Getting your oil changed, or changing your own oil, seems like a pretty basic process. Drain out the oil, replace the filter, put everything back together, and add new oil. In some mechanics’ garages and quick-lube shops, though, “suction” or “siphon” oil changing methods are gaining popularity. What are the basic differences between suction oil changes and plug oil changes?
The traditional oil change
Most oil changes, since the earliest vehicles, have relied on gravity to get the oil out of the engine. There is a drain plug at the bottom of the engine that can be removed. When that plug is removed, gravity drains the oil out of the engine. In most mechanic shops, the gravity method is still used to change the oil. In theory, the sludge and gunk that settles in the oil pan is more likely to get drained out with this system.
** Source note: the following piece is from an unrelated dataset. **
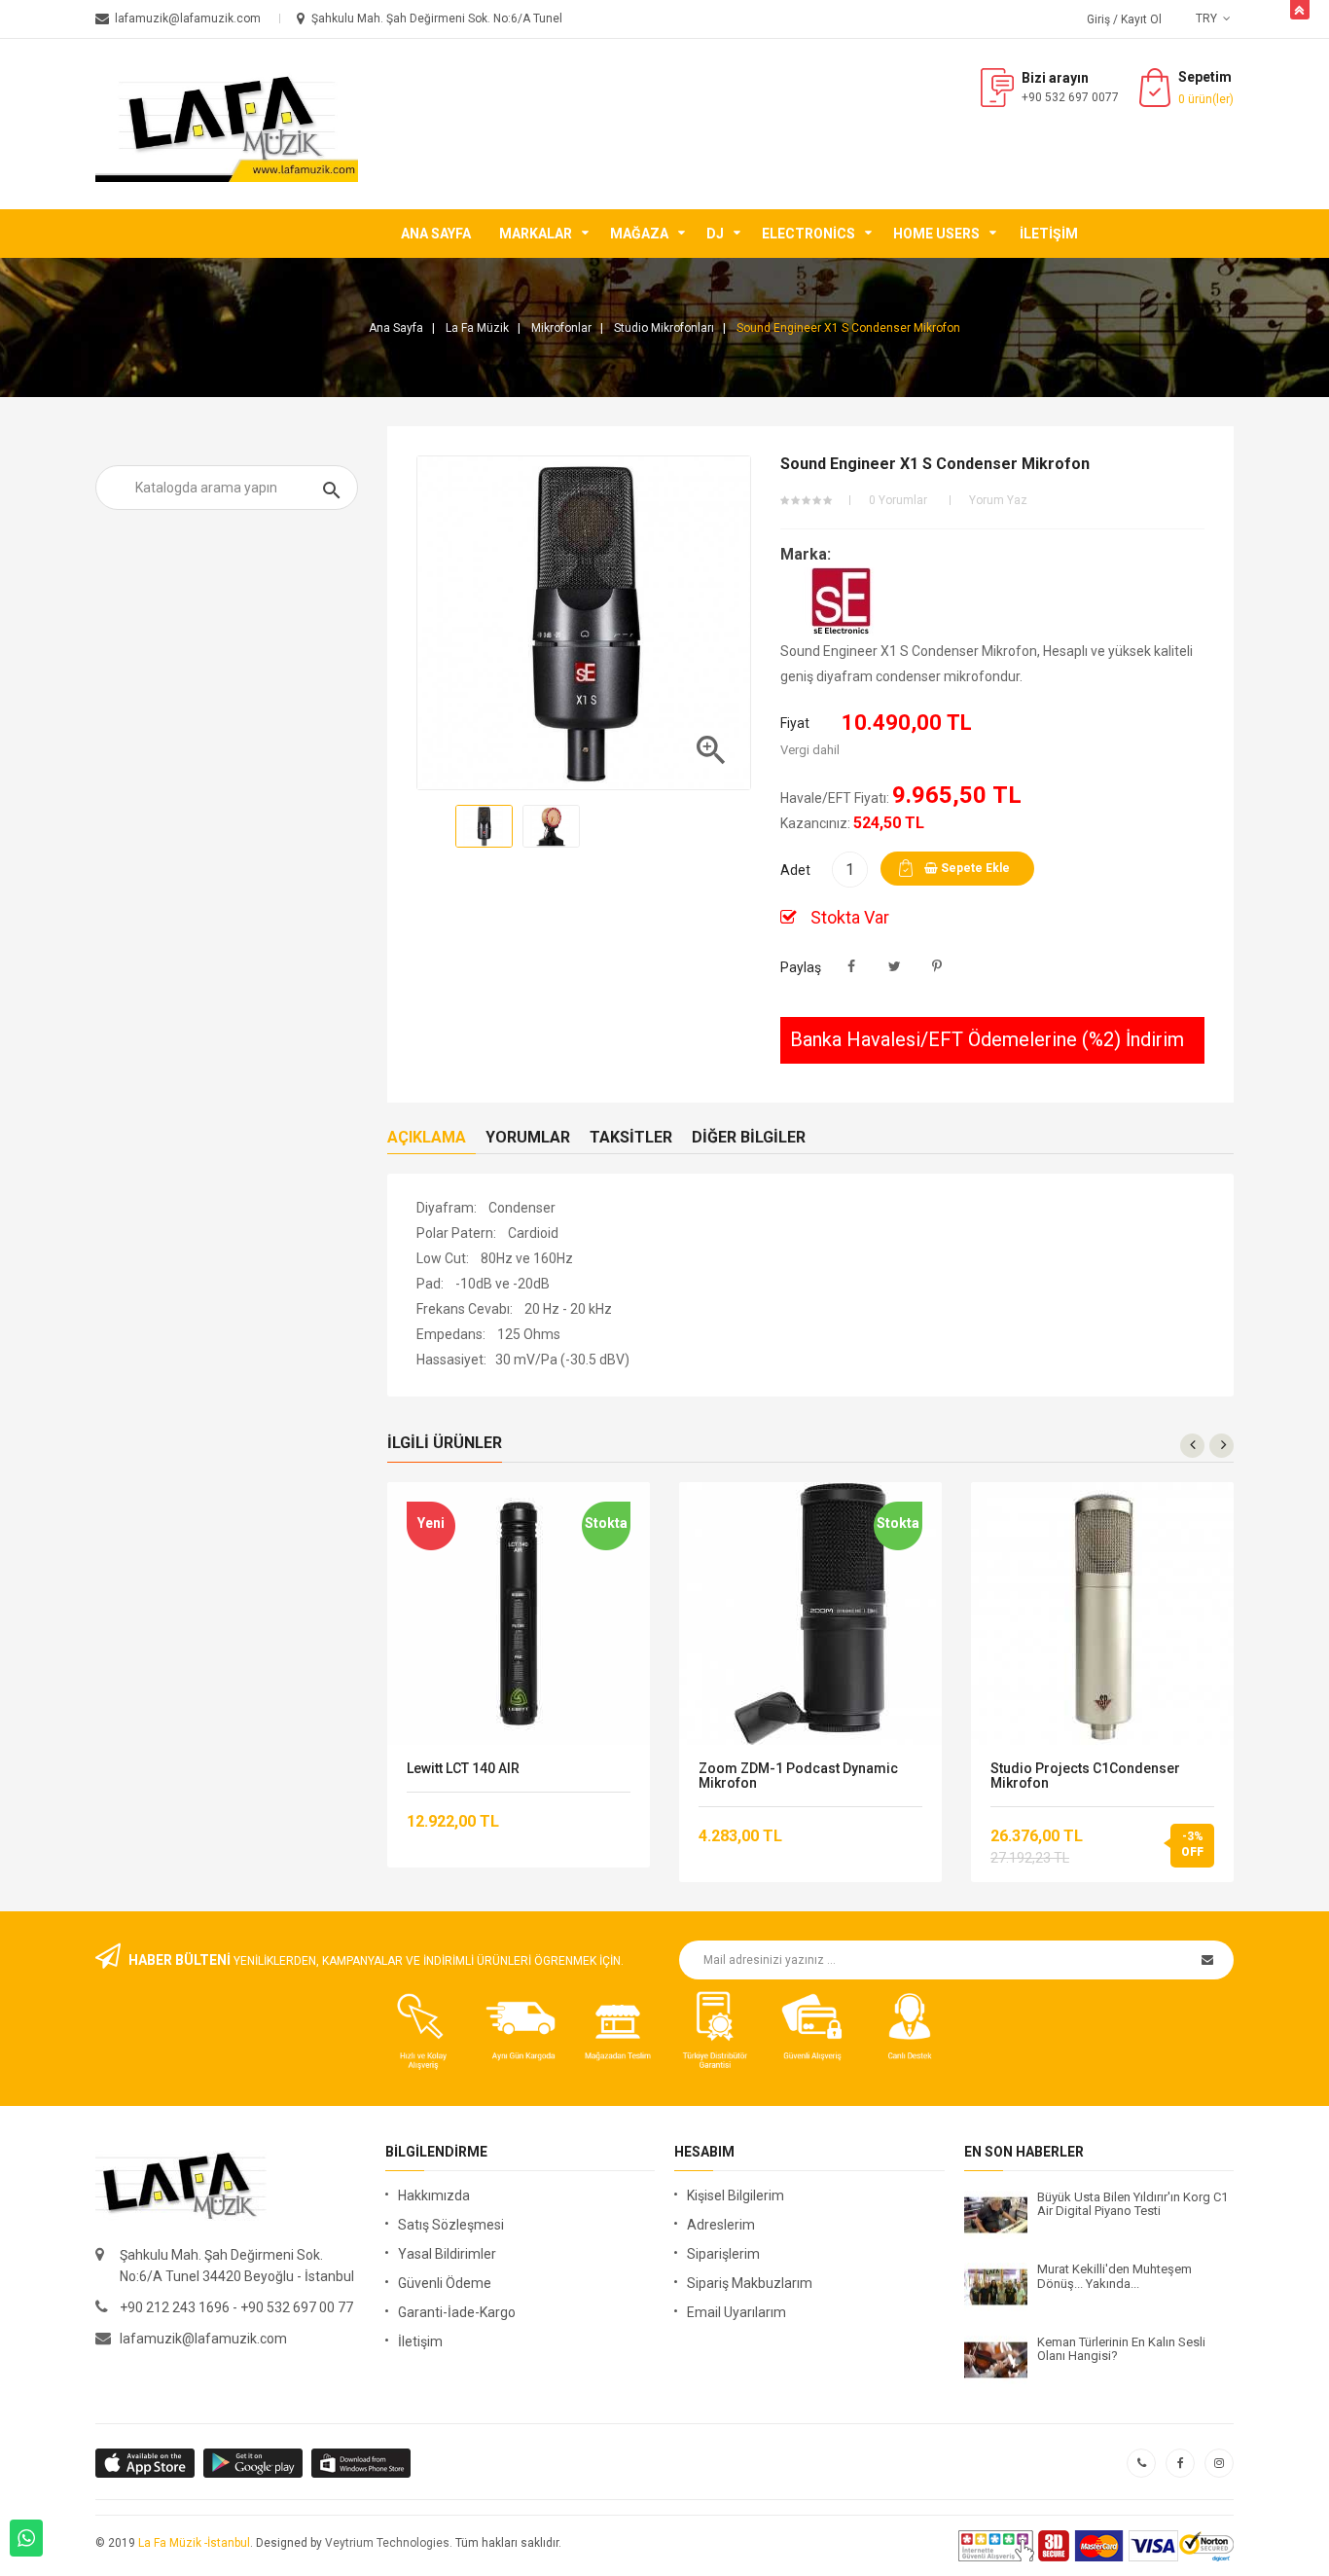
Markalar (535, 233)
The siphon/suction oil change
Recently, new machines have been making an appearance; they use a siphoning or suctioning method to change the oil. Originally designed for boats, these machines attach to the dipstick tube and suck the oil out of the engine. As long as the oil filter is still changed every time, these machines supposedly work as well as gravity oil changes. There are some enthusiasts who claim that these siphoning oil changes actually get more oil and gunk out of the engine during every change. Others, though, worry that the suction method of changing the oil might miss some of the most important parts of an oil change.
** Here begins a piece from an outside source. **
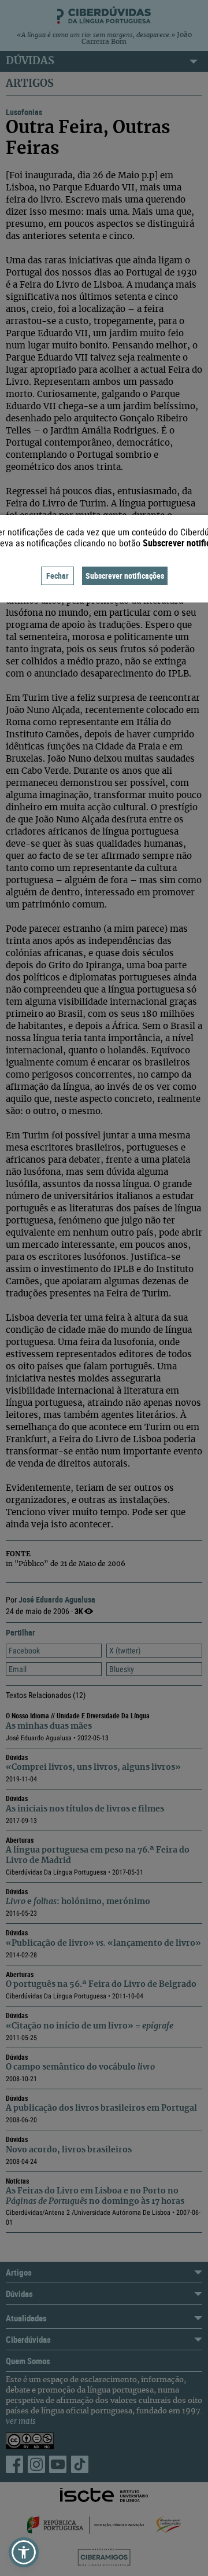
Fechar (57, 575)
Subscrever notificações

Do suction oil changes work?
In the end, a suctioning oil change will probably work about as well as gravity oil changes. It is still important, though, that when you change the oil you remember to replace the filter and check the other fluids. If you go to a mechanic or quick lube place to get your oil changed, ask which type of oil change method they use. No matter what type of method is used, it is most important to just remember to change your oil.